Inhibited spontaneous emission of quantum dots weakly coupled to off resonant silver nanoplatelets and silver nanowires

TL;DR

This paper demonstrates that coupling quantum dots to silver nanostructures with off-resonant plasmonic modes can inhibit their spontaneous emission rate, providing insights into emission control outside resonant conditions.

Contribution

It shows for the first time that off-resonant silver nanostructures can suppress quantum dot emission rates through weak coupling, expanding the understanding of emission modulation mechanisms.

Findings

Quantum dots coupled to silver nanostructures exhibit suppressed emission rates.

Off-resonant plasmonic modes can inhibit spontaneous emission.

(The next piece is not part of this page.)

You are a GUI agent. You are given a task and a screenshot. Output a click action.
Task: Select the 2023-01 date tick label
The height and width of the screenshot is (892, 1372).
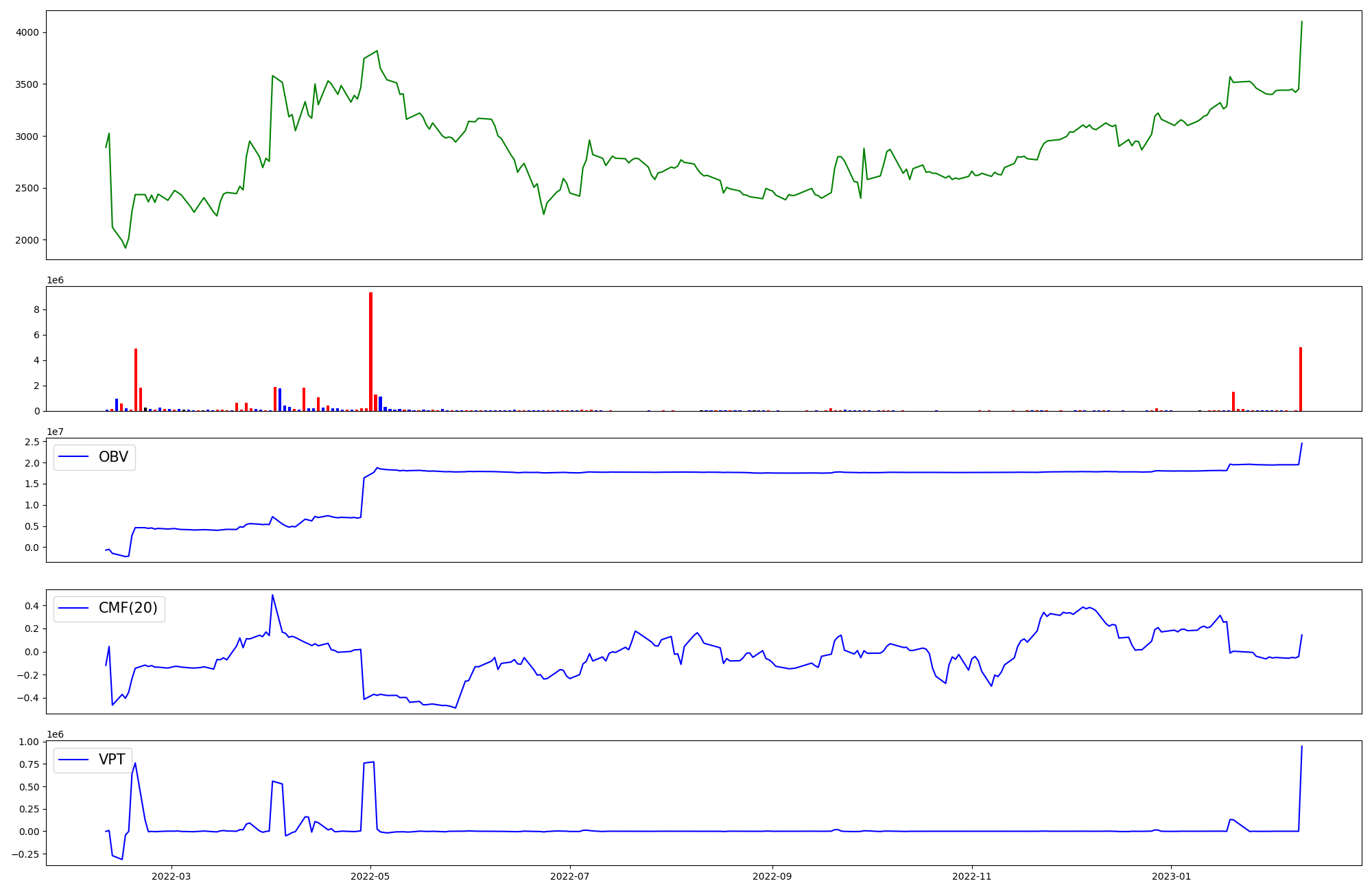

Time-resolved photoluminescence confirms emission suppression.

Abstract

Spontaneous emission (SE) rate of any light emitters directly scales with the locally available modes for photons. The emission rate can be modified, by changing the dielectric environment of light emitters. Generally cavities with modes in resonance to light emission frequency, are used to amplify the light emission rate. The Fermi golden rule predicts that if the cavity modes are offresonant to the emission frequency, then the SE rate is suppressed. In this study, we demonstrate that the SE of colloidal alloyed quantum dots is inhibited by coupling them to chemically synthesized Silver nanowires and Silver nanoplatelet systems. The silver nanoplatelet and silver nanowire plasmonic resonance modes are in ultraviolet and infrared regions of the electromagnetic spectrum. The quantum dots emit in visible region of light. This off-resonant weak coupling of emitters and cavities results in emission rate suppression and is quantified by time resolved photoluminescence (TRPL) measurements. TRPL decay profiles show that the emission rate can be suppressed by coupling self assembled quantum dot monolayers to a single silver nanoplatelet and a single silver nanowire respectively.